In the hands of Muscat and subsumed in the atmosphere of acquiescent complicity that has shroud­ed our country in the past three years or so, artificial intelligence endowed with citizenship is not a charming PR gimmick. It extends the very real method of using the law to suppress dissent, to frustrate resistance, to eliminate de­bate and to concentrate and perpetuate the power of the regime.

Old-fashioned barriers and banners are used to prevent us from walking freely in public spaces where the intent of that simple action is protest and dissent. People are given the job to watch, to bully and to intimidate. Data is mined to predict behaviour, and then the predicted behaviour is manipulated to direct it at the outcome that best suits the government. The wall is already up.

Imagine that wall monitored by cameras that mark faces without stopping for lunch. Imagine a tireless brain behind them working out who is displeasing to authority. I’m not asking you to picture the 22nd century. This is what’s being erected now on a pole in a square near you.

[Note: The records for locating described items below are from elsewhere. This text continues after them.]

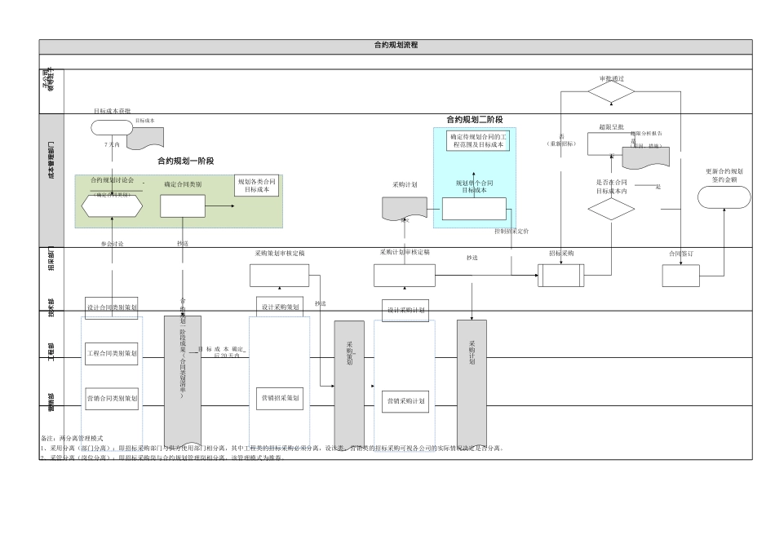775x548 pixels.
Task: Select the 工程合同类别策划 box
Action: tap(111, 354)
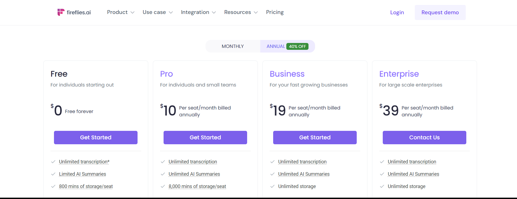517x199 pixels.
Task: Expand the Integration menu chevron
Action: pyautogui.click(x=214, y=13)
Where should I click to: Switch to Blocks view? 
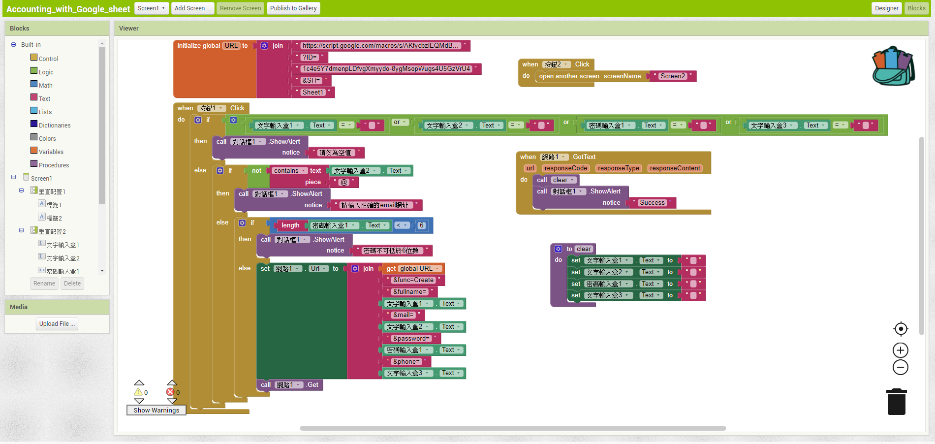click(x=916, y=8)
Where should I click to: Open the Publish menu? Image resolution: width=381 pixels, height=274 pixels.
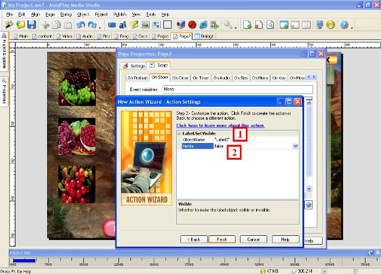[119, 13]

As with the current policies of control you will be free to live happily if you do not challenge authority. Your right to become wealthier if you can will be respected for as long as you do not ask questions.

But your conversation with Sophia will become altogether more sinister when she, even as a citizen, like many other citizens that today exist for real, acts as an agent in the control of a State you are in disagreement with.

And then your rights – your right to be indifferent, your right to acquiesce, your right to give up a pound of your own flesh as collateral for your enrichment – will mean nothing anymore.

For your own rights as an individual are meaningless if the rights of others whom you disagree with are trampled upon.

You must claim the rights you think you do not need and you must do that now while only humans are citizens, and the people who decide your fate need to sleep and eat as you do.

Or you can watch in silent horror as the world your children will live in walks past you in progress naked and amused.